"Given the complex variables that influence skin oils, bacteria and inflammatory response in different patients, it is nearly impossible to control all variables except the treatment in order to get good, high quality, evidence-based comparative research on acne," said Messmer.
Messmer said there is not a suitable objective measure when studying the effects of acne, "but in the end, it's the impression of the observer that makes the determination."
But that impression on the person can have lasting impact -- study authors discussed the psychological and social impact that also comes along with blemished skin.
"Psychological morbidity is not a trivial problem, and it is compounded by multiple factors: acne affects highly visible skin—a vital organ of social display; popular culture and societal pressures dictate blemishless skin; acne can be dismissed by health-care professionals as a trivial selflimiting condition; and acne peaks in teenage years, a time crucial for building confidence and self-esteem," authors wrote in the report.
While the choices for acne treatments abound, Cooper encouraged consumers to use FDA-approved treatments for acne.
"Such treatments have to do better than the lotion base alone in order to be approved," said Cooper. "Plus their basic formulation and the ingredients are proven to be stable and safe, again in order to [go] through the rigorous FDA approval process."

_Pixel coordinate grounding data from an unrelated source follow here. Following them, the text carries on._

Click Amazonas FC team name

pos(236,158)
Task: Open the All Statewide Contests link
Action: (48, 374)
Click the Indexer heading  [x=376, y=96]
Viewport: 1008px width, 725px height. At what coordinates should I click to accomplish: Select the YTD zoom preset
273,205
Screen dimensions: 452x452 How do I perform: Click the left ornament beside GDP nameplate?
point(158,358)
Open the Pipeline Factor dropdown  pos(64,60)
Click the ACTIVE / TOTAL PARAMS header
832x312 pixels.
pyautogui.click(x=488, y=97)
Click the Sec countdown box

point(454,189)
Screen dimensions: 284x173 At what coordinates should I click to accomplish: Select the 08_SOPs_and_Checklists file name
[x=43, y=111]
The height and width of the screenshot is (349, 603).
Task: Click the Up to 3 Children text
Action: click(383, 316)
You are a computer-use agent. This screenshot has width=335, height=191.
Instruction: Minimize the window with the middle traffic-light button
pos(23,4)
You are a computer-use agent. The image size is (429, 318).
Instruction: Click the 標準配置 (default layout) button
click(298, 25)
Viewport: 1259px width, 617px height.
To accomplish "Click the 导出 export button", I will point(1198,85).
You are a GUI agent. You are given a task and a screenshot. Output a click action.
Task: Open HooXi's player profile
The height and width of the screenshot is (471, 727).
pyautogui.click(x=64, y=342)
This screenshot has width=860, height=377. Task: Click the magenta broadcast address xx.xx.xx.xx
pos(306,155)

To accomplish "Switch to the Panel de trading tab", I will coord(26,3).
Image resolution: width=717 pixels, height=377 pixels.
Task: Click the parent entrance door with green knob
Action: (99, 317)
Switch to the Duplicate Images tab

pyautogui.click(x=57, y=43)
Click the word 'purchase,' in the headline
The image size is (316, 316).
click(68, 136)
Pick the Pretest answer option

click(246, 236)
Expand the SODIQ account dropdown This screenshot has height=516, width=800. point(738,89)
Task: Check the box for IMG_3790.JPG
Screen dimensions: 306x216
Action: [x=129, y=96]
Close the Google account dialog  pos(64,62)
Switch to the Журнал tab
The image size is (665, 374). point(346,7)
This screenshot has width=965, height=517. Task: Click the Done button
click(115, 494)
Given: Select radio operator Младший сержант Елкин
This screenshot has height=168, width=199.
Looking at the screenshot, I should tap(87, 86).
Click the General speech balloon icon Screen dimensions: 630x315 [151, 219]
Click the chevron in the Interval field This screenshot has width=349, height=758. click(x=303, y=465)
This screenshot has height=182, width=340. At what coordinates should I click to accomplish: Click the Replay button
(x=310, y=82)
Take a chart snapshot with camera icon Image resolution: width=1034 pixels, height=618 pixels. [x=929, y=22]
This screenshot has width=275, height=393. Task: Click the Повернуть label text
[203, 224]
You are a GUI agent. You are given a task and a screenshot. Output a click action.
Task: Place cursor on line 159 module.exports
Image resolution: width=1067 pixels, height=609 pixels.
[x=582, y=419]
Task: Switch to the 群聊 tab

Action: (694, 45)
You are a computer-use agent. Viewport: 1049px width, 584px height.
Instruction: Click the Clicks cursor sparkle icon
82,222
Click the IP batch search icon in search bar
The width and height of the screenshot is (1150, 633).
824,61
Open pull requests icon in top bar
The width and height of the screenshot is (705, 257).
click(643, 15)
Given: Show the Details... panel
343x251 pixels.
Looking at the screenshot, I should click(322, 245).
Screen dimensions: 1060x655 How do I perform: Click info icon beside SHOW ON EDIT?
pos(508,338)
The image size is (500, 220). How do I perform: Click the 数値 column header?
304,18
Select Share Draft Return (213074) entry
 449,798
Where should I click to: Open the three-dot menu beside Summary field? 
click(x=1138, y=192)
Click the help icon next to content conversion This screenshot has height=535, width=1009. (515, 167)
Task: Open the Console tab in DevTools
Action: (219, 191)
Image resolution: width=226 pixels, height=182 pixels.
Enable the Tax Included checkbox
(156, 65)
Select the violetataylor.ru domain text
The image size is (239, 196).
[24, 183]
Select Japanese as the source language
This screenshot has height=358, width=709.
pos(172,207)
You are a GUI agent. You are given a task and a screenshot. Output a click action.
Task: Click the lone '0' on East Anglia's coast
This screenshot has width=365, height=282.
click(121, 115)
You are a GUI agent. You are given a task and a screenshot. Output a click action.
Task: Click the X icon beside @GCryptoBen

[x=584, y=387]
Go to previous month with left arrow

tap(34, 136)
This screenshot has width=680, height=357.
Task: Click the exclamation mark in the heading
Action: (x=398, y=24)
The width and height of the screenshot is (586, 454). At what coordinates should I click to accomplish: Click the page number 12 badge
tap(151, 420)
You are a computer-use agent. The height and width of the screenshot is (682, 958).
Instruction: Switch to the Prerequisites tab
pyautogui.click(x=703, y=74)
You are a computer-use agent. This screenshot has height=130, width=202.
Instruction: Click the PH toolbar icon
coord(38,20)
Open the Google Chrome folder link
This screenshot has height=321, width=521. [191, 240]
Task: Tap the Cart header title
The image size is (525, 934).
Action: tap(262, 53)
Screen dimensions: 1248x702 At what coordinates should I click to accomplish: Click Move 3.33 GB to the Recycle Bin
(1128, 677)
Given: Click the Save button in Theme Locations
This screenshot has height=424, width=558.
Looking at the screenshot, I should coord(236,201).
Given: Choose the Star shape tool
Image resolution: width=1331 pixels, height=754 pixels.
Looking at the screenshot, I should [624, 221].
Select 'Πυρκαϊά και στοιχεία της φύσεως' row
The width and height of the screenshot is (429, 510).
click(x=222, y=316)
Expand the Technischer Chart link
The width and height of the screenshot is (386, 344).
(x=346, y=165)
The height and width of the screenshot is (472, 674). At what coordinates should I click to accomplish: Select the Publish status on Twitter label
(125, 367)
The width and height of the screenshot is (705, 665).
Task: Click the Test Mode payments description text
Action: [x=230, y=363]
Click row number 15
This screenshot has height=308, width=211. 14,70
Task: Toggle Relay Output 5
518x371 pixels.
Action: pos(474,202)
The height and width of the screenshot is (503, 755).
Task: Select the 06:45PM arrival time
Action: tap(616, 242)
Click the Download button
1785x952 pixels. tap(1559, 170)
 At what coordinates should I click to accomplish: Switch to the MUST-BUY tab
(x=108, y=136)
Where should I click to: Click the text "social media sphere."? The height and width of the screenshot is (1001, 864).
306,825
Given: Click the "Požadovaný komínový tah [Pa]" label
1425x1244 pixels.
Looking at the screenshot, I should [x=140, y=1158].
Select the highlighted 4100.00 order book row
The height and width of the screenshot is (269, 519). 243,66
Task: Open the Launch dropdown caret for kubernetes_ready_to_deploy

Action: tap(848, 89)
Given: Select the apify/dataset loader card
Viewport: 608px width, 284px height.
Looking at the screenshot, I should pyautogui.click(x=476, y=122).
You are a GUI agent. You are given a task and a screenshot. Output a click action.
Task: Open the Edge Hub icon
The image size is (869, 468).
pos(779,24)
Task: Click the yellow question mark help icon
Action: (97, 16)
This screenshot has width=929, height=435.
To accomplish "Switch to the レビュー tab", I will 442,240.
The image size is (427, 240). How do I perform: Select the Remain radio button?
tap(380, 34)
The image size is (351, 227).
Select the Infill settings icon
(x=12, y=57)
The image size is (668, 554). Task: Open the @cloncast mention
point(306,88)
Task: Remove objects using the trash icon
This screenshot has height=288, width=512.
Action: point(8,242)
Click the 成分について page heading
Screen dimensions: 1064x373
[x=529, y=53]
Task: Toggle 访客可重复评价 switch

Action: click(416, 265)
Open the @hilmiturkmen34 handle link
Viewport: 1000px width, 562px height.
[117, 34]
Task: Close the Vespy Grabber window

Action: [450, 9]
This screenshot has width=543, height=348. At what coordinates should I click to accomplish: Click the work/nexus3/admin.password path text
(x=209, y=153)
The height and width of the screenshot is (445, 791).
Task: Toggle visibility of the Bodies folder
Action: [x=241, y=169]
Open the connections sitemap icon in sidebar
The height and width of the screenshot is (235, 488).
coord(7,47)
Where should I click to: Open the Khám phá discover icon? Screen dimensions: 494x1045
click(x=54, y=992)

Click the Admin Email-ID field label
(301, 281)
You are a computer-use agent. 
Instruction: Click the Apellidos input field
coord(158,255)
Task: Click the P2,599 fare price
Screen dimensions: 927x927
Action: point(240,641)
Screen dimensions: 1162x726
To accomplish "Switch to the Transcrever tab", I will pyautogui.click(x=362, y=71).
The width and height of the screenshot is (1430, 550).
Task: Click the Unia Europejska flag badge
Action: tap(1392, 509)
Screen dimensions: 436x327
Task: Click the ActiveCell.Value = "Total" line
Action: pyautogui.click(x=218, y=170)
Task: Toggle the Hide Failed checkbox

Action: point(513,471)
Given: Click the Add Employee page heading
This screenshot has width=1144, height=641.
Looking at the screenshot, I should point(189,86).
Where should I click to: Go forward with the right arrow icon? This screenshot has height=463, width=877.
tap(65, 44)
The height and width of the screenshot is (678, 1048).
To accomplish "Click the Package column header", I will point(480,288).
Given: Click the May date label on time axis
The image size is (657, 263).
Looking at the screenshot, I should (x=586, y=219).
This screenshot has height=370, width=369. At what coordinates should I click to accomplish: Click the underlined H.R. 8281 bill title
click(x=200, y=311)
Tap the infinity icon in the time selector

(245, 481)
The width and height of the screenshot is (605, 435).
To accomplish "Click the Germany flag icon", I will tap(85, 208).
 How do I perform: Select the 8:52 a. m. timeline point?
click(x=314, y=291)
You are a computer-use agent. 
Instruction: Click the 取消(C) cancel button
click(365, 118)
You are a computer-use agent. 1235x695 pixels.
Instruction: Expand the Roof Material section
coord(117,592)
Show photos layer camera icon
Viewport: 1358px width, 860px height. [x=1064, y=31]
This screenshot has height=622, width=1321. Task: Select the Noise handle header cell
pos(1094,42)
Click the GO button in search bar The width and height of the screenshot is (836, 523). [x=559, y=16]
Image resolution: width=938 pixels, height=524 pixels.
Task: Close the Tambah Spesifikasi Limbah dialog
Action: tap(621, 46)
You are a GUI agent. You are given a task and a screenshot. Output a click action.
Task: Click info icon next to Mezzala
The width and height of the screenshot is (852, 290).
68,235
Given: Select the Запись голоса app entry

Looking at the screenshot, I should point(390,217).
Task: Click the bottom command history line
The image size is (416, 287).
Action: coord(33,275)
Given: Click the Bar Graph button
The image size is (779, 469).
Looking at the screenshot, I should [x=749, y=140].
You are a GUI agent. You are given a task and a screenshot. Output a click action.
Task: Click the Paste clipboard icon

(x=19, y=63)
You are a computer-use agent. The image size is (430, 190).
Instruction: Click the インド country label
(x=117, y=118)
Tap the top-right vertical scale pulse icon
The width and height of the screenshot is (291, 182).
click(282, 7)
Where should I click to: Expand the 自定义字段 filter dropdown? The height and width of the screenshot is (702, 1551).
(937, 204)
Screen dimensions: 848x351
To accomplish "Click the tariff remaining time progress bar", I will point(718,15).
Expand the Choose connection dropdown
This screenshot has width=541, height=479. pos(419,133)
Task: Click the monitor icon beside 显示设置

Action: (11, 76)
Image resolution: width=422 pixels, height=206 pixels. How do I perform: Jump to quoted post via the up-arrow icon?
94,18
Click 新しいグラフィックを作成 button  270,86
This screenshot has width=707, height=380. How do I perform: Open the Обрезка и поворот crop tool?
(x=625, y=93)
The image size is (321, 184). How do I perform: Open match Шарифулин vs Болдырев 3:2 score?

Dr. Josh Zeichner, director of cosmetic and clinical research in the department of dermatology at Mount Sinai Medical Center in N.Y., took it one step further, encouraging patients with persistent acne to visit a dermatologist.
"[They're] single best resource for patients with acne," said Zeichner. "Frequently, combinations of various topical and systemic medications are used. Regimens are tailored to fit patient preferences and their disease."